Thuram défend la polémique de l’Afrique championne du monde 2018

L’ancien défenseur international français Lilian Thuram, champion du monde 1998 avec les Bleus, a réagi à la polémique autour des origines africaines de la plupart des joueurs de l’équipe de France de football, fraîchement auréolée de son titre de championne du monde décrochée en Russie aux dépens de la Croatie (4-2).

« C’est surtout une hypocrisie totale de dire qu’il ne faut pas parler des origines des joueurs. Parce qu’avec ceux qui ne jouent pas en équipe de France, on se l’autorise. Ceux-là sont sans cesse désignés comme des jeunes issus de la deuxième ou troisième génération, sans cesse renvoyés à leurs origines. Cette victoire est un cadeau extraordinaire fait à tous ces enfants qui ont du mal à se considérer comme français. Avec elle, ils pourraient franchir le pas. Mais on ne devrait pas attendre une Coupe du monde pour leur donner le sentiment d’être légitimes, ce devrait être un discours porté par nos politiques et notre société », a-t-il indiqué dans un entretien accordé au quotidien français Libération.

Sur les 23 joueurs retenus par le sélectionneur des Bleus Didier Deschamps pour la Coupe du monde 2018, pas moins de 16 joueurs sont originaires d’Afrique dont 2 du Maghreb (Adil Rami et Nabil Fakir), une présence massive qui a fini par faire réagir et exploser la toile, où certains n’avaient pas hésité à dire que c’est l’ « Afrique » qui remporté la Coupe du monde au vu du nombre important de joueurs ayant au moins un parent d’origine africaine.

« En fait, parler des origines de quelqu’un n’est pas un problème, tant qu’on ne l’enferme pas dedans. Jusqu’à preuve du contraire, chacun de nous en a, alors pourquoi ne pas aborder le sujet ? Parce que ce sont toujours les mêmes qu’on renvoie à leurs origines. Parce qu’on ne parle pas de celles de Lloris, Griezmann, Hernandez, Pavard. Parce qu’en fait, c’est de couleur de peau dont il s’agit. Ce n’est pas anodin que certains pays désignent les joueurs d’origine africaine. Le message est simple : on ne peut pas être noir et européen, puisque les Noirs sont africains. Et il y aurait trop de Noirs dans l’équipe de France. A ce discours-là, la FFF ((fédération française de football, ndlr) oppose que tous les joueurs sont français. Bien sûr, évidemment, sinon ils ne pourraient pas jouer en équipe de France ! . Ne faudrait-il pas dire, assumer, que la force de notre pays, de notre football, tient à ce que nous avons tous des origines, des couleurs, des religions différentes… Dire que là est notre fierté, que nous sommes fiers de cela. Et voilà pourquoi nous sommes champions du monde », a-t-il ajouté.
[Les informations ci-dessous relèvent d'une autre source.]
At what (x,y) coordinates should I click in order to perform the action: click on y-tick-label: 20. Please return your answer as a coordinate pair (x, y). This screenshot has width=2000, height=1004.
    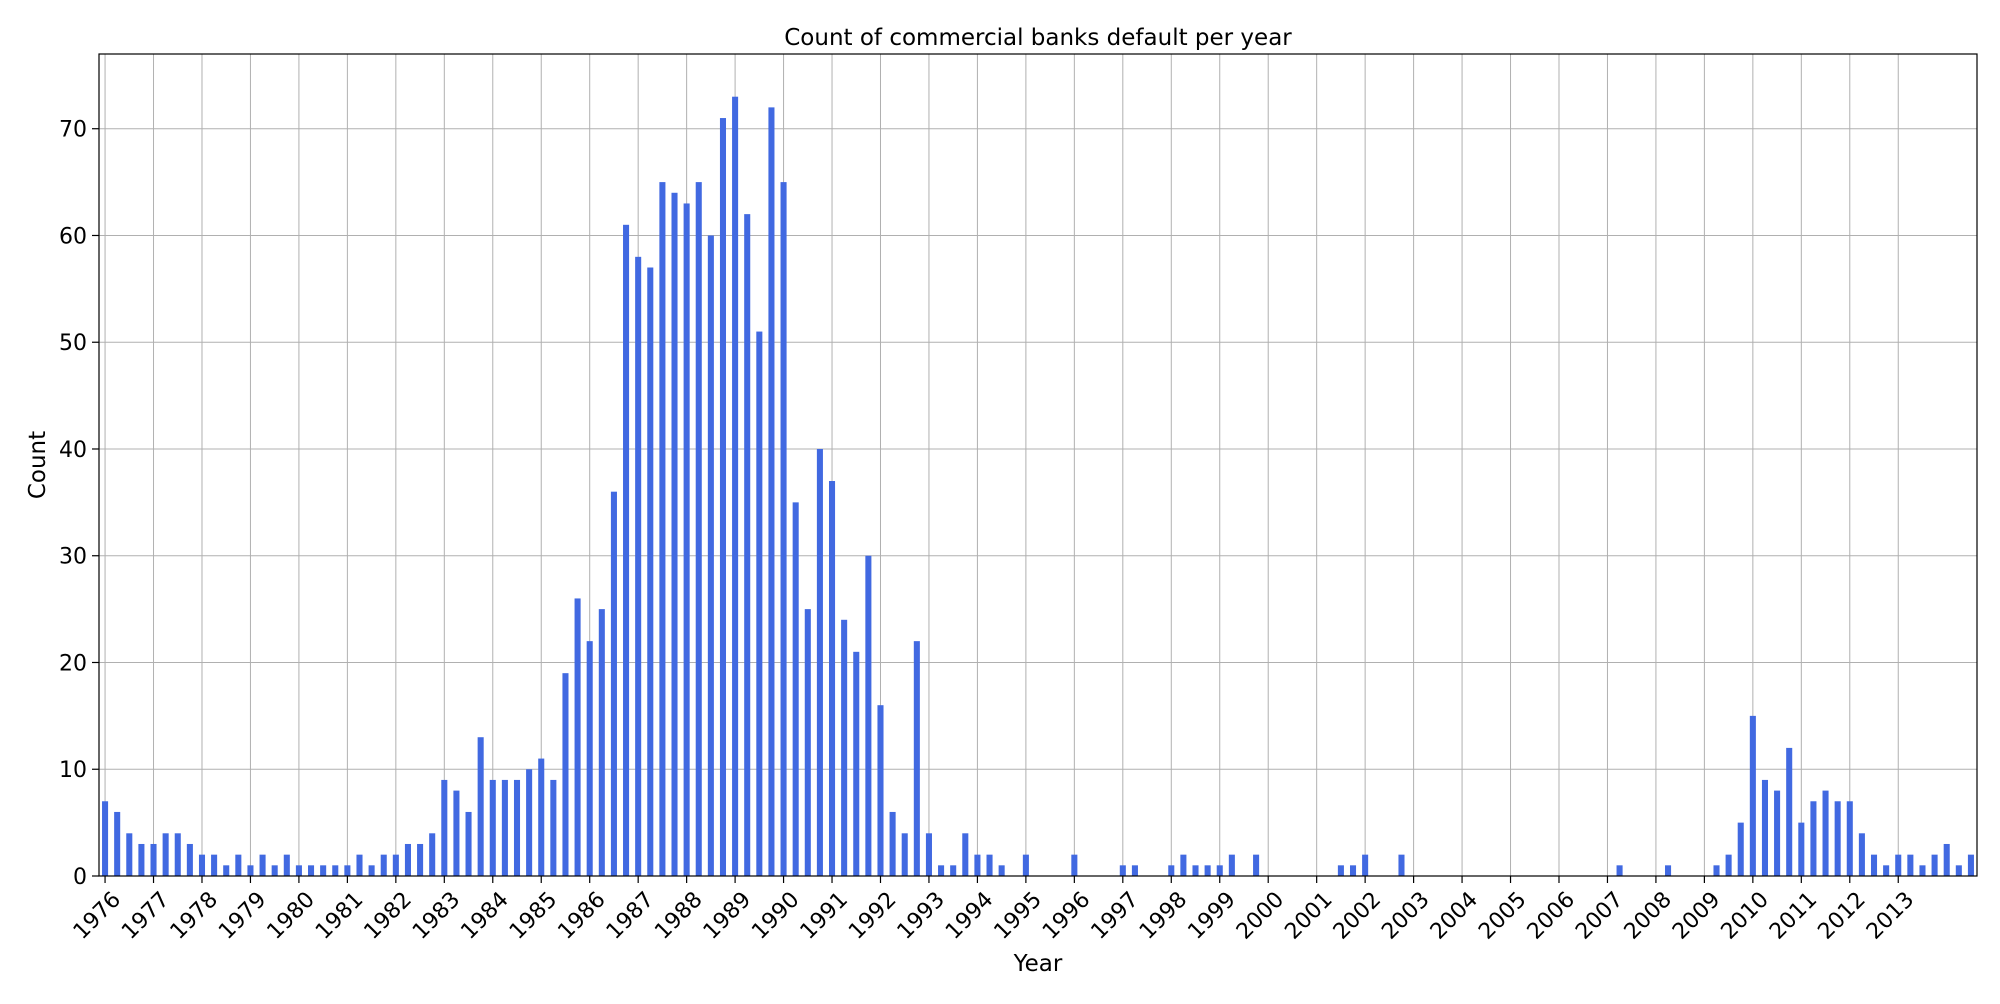
    Looking at the image, I should click on (73, 664).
Avant d’enchaîner : « Après cette victoire, il n’y aura peut-être plus de questionnements sur la légitimité d’être noir et français. A condition de rappeler les débats qui ont agité la FFF. Il faut dire aux gens : vous qui êtes heureux de la victoire de l’équipe de France, souvenez-vous qu’en 2011, des personnes ont voulu mettre en place des quotas pour les binationaux. Avec ces quotas, nous n’aurions pas cette équipe-là. Ce projet a été empêché grâce au courage d’un lanceur d’alerte, Mohamed Belkacemi », a souligné Thuram, réputé pour être un farouche militant contre le racisme.

Thuram de 46 ans (142 sélections/ 2 buts), champion du monde 1998 et détenteur de l’Euro 200 avec l’équipe de France, est d’origine guadeloupéenne. Il avait porté les couleurs de l’AS Monaco (1991-1996), du FC Parme (1996-2001), de la Juventus de Turin (2001-2006), avant de terminer sa carrière au FC Barcelone (2006-2008).